Mechanical injury of neurites accompanied by rupture of mitochondrial membranes may lead to immediate nonspecific release and spreading of pro-apoptotic factors and activation of proteases, that is, execution of apoptotic program. In the current work, we studied the time course of the major biomarkers of apoptosis as they are induced by exposure of rat cortical neurons to mechanical stretch. By using transmission electron microscopy, we found that mitochondria in the neurites were damaged early (1 h) after mechanical stretch injury whereas somal mitochondria were significantly more resistant and demonstrated structural damage and degenerative mitochondrial changes at a later time point after stretch (12 h). We also report that the stretch injury caused immediate activation of reactive oxygen species production followed by selective oxidation of a mitochondria-specific phospholipid, cardiolipin, whose individual peroxidized molecular species have been identified and quantified by electrospray ionization mass spectrometry analysis.
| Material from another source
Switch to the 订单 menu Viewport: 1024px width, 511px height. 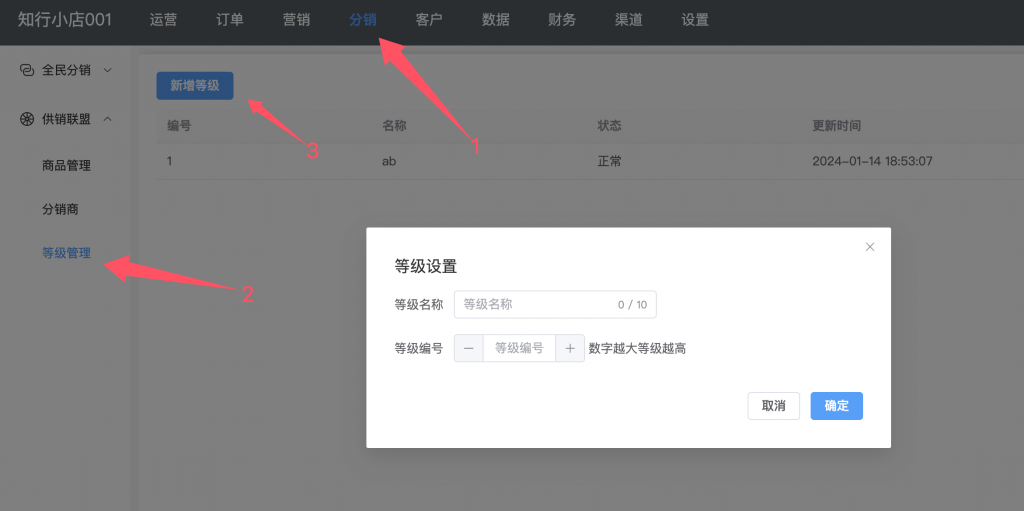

Most abundant neuronal phospholipids - phosphatidylcholine, phophatidylethanolamine - did not undergo oxidative modification. Simultaneously, a small-scale release of cytochrome c was observed. Notably, caspase activation and phosphatidylserine externalization - two irreversible apoptotic events designating a point of no return - are substantially delayed and do not occur until 6-12 h after the initial impact. The early onset of reactive oxygen species production and cytochrome c release may be relevant to direct stretch-induced damage to mitochondria. The delayed emergence of apoptotic neuronal death after the immediate mechanical damage to mitochondria suggests a possible window of opportunity for targeted therapies.